The film gives the audience a glimpse at the lives of Nora (Greta Lee) and Hae (Teo Yoo). They grew up together in South Korea and formed a bond that seemed to ensure they’d end up together. Unfortunately, Nora and her family moved to Canada when she was young. The two of them went their separate ways as Hae became an engineer in Korea while Nora became a writer in America. They reconnect 12 years later over the internet, but they decide to put their reconnection on hold again, considering how strange Nora views that Hae sought her out after so many years.
Another 12 years pass and Nora marries Arthur (John Magaro). Still hung up on Nora, Hae decides to travel to New York City to reconnect with the girl he knew many years ago. Their meetings are touching yet awkward, and they speak more about South Korean culture than their lives. But as they spend more time together, they start revealing more about themselves. Even after having spent so long separated, there’s a thin bond between them that they want to preserve to some degree somberly. It’s an aspect of Nora’s past she hasn’t quite gotten over and one that Arthur feels he has to let her realize to a certain terminus.
This is such a tender film in that it presents a bittersweet relationship that didn’t unfold like these two characters had hoped.

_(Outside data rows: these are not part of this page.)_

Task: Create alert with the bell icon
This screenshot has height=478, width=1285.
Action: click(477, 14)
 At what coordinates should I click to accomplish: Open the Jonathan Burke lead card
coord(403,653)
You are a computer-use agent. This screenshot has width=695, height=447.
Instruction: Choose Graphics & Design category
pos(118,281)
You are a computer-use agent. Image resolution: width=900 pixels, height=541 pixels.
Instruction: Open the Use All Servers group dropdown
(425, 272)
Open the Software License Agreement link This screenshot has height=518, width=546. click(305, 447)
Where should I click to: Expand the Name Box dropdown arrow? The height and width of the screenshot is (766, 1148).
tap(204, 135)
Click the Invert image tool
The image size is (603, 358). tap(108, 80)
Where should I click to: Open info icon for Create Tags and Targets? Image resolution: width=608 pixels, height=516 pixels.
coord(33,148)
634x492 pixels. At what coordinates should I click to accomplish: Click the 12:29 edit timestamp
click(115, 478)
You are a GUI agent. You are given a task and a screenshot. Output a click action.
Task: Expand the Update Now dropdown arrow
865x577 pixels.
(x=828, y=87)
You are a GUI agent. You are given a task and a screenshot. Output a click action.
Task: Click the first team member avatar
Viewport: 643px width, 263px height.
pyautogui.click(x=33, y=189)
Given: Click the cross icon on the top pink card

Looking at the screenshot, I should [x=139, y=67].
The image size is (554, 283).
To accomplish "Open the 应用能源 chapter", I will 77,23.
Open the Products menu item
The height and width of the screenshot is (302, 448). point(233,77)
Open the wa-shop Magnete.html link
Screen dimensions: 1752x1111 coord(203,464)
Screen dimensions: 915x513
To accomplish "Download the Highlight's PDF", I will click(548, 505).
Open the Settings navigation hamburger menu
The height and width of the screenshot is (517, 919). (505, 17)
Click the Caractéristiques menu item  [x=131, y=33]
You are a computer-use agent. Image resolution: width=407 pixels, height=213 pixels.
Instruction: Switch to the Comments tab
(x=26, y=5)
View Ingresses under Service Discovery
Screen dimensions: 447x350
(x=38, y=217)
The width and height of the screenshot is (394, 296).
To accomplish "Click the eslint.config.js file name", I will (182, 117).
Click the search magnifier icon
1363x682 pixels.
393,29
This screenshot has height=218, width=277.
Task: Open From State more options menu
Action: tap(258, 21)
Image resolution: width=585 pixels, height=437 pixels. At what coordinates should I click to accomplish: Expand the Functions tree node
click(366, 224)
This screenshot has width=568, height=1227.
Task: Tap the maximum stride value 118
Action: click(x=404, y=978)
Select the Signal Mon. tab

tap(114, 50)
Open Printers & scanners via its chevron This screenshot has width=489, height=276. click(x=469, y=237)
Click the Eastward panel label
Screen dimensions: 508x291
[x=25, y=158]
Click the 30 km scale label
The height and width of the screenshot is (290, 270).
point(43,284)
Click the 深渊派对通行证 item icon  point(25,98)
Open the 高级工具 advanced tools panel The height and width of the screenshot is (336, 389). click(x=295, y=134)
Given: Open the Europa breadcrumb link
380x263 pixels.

There are quiet moments of connection as Nora and Hae slowly warm up to each other as they make small talk in Korean as they stroll around New York. In a lesser film, this might’ve been the moment when Nora dumps Arthur and runs off to be with Hae, her true love. But that’s not how the world works when you’ve spent so many years away from the people you once knew. It’s not like Nora can just step back into being the swooning girl who depended on Hae, despite whatever feelings Hae may still hold onto for her after his recent breakup with a girlfriend.
The ultimate gut punch of truth comes when Nora admits that she’s not the same girl and that Hae isn’t the same boy. Both of them grew up and went their separate paths. Had they both stayed in South Korea, they might’ve been married. But that didn’t happen and it won’t happen given how different they’ve become since then. It’s a truth that adults can recognize, but one that still hurts. Even when Nora states this with an almost content and sage view, she still ends up crying in the arms of Arthur soon after, punctured by the very essence of the pesky what-if questions that cloud our minds. There’s also a certain somberness in how Arthur, despite being a good husband, fears that he’ll never fully be a part of Nora’s world, as though her background with someone like Hae remains under strict lock and key. Nora assures him it’s not a problem, but the truth is that it’s a locked-away version of Nora that he’ll never know and she’ll never become again.
Past Lives is refreshingly honest about the nature of growing older, pursuing relationships, and letting go of the ones that would never progress past a crush. The mixture of sadness and serenity in a film like this can’t be overstated for how amazingly it touches on a crucial part of the human experience. Being close to the age of both the actors, there’s a painful relatability to it all, but also contentment with the progression of time, letting the tears flow as they may, but being grateful that you get to spend this life with someone wonderful, even if it was only for one chapter with a brief encounter years later. Films like this are a wondrous depiction of how fragile we can become, even if we’ve talked ourselves into being okay with the people we’ll never have the same relationships with again.